Trump’s speech at the CPAC will also give him another glimpse into the revisionist story of his handling of the Covid-19 pandemic, not long after the nation recorded 500,000 coronavirus deaths. Political conference speakers largely planned President Joe Biden’s $ 1.9 trillion bailout package that narrowly passed the House early Saturday morning with all Republicans and two Democrats opposed to the law.

CPAC attendees applauded Noem as they met Dr. Anthony Fauci, the best infectious disease specialist in the country, criticized. “I don’t know if you will agree with me, but Dr. Fauci is very wrong,” said the former congresswoman.

Noem rose to prominence within the GOP over the past year by refusing to give home stay contracts in her sparsely populated state and rejecting demands for mask mandates from the government.

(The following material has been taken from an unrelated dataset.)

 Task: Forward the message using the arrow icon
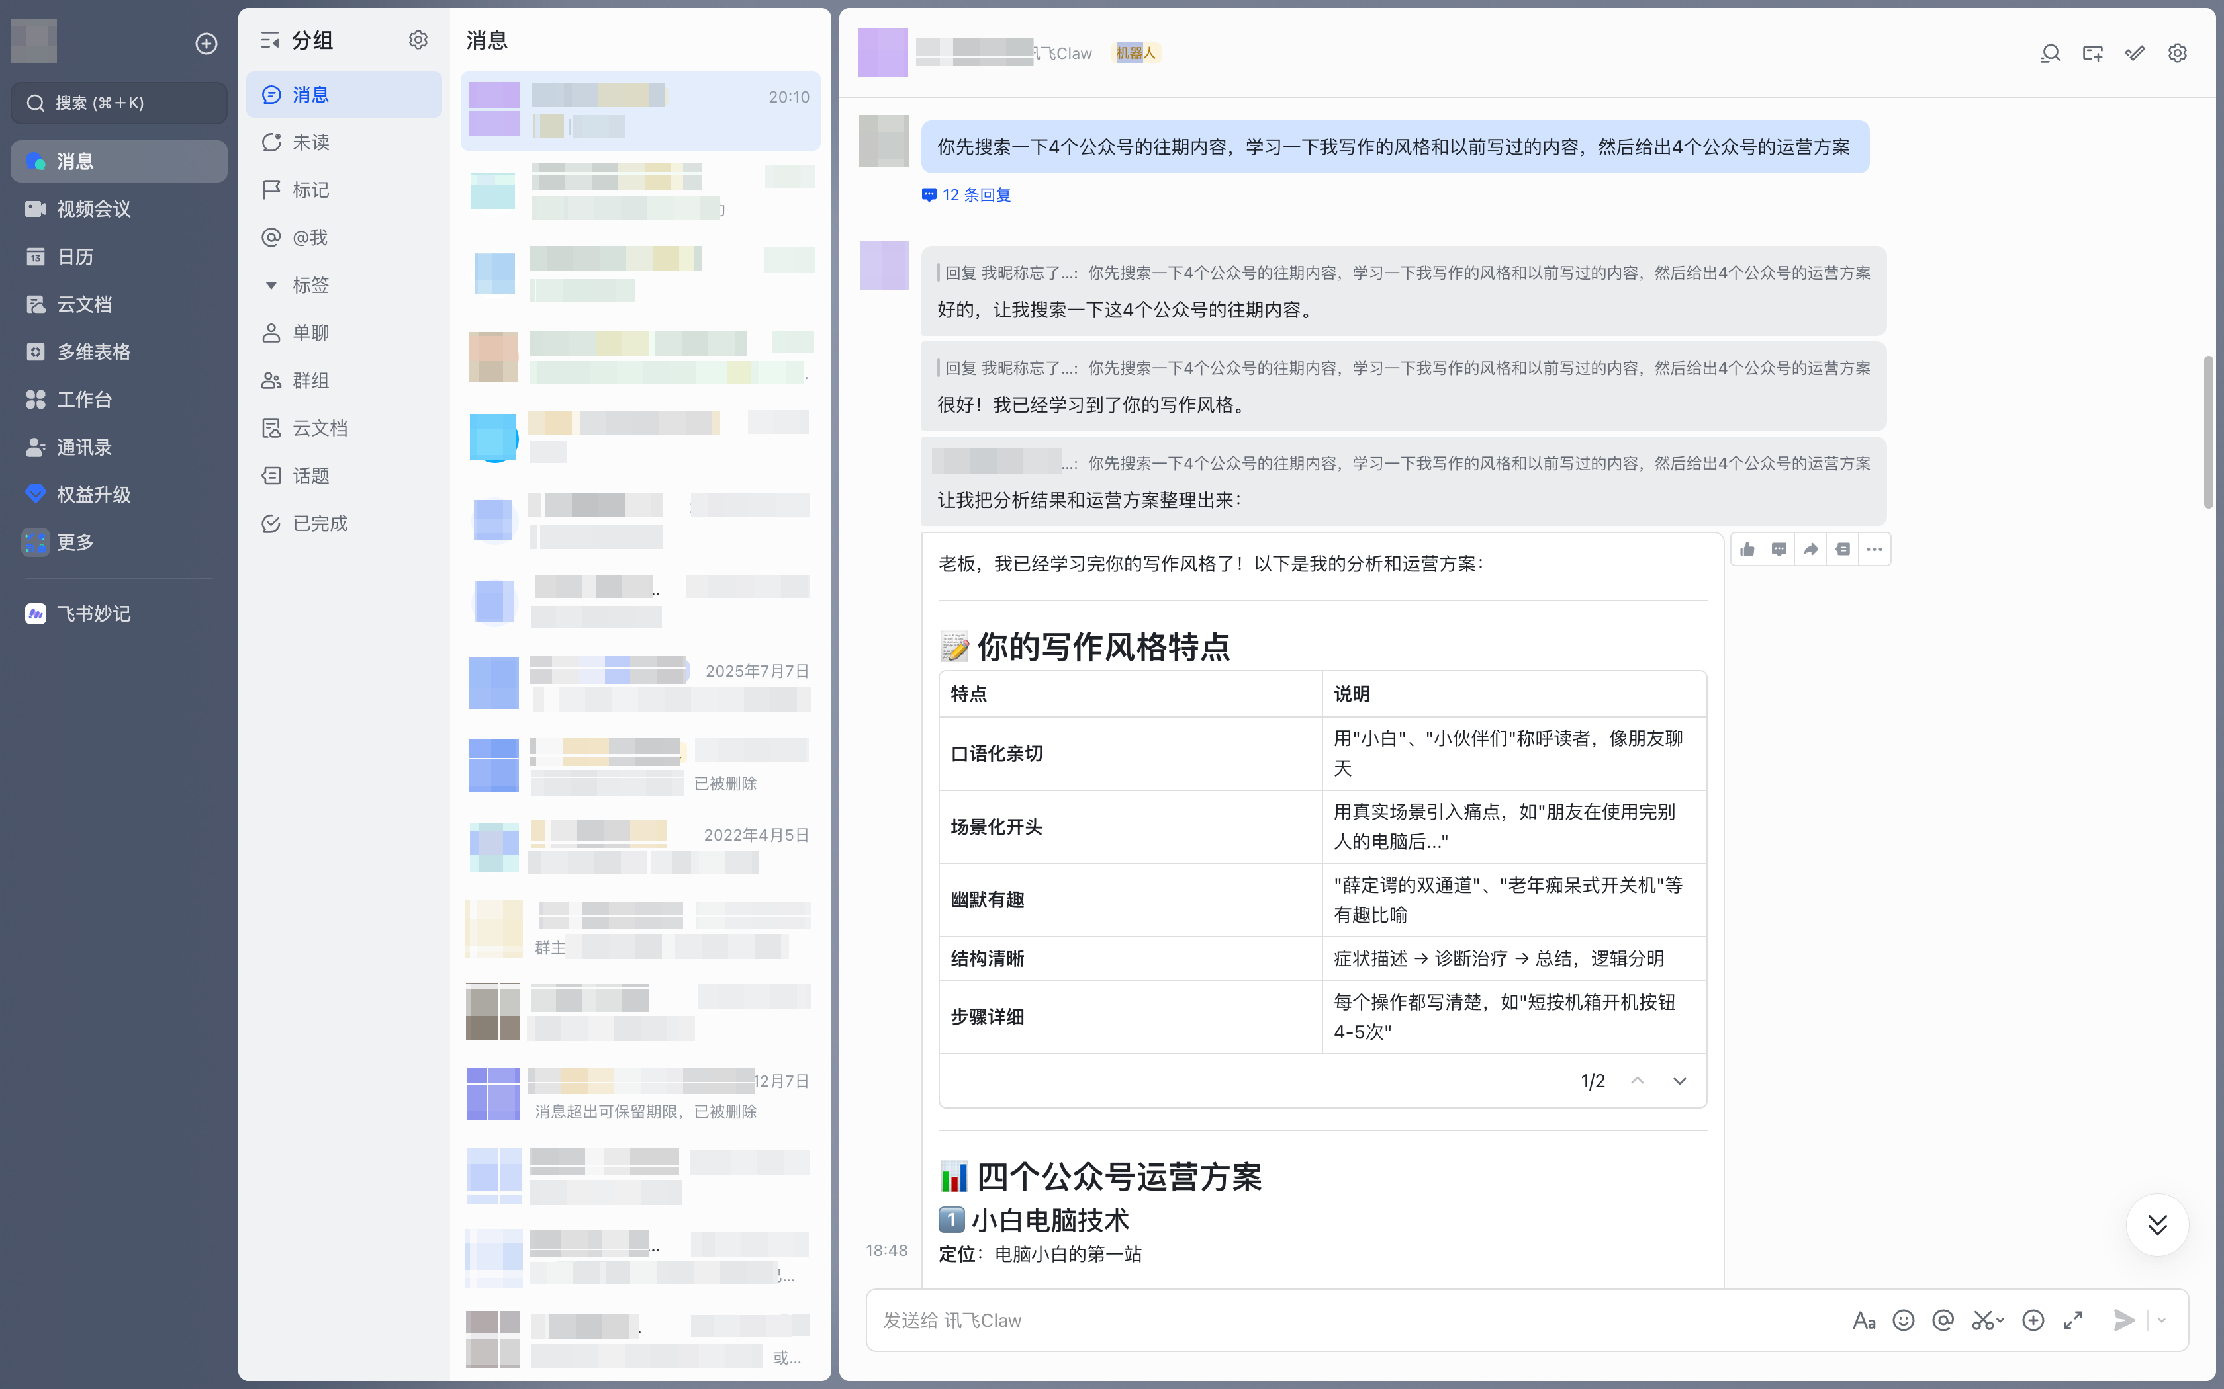tap(1810, 548)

“In South Dakota, I gave our employees all the information we had and then I trusted them to make the best decisions for themselves, for their families, and in return for their communities,” Noem said on Saturday . “We have to show the people how arbitrary these restrictions are – and what coercion, what violence and what anti-freedom steps the governments take to enforce them.”

Biden offered a diametrically different message about fighting the virus on Saturday morning when he welcomed the adoption of his aid package in the house: “We have no time to lose. If we act now resolutely, quickly and courageously, we can finally move forward.” this virus. “

“We can finally get our economy going again, and the people of this country have suffered far too much for far too long,” Biden said in a remark at the White House. “We have to alleviate this suffering.”

This story has been updated.

Jim Acosta and Eric Bradner contributed to this report.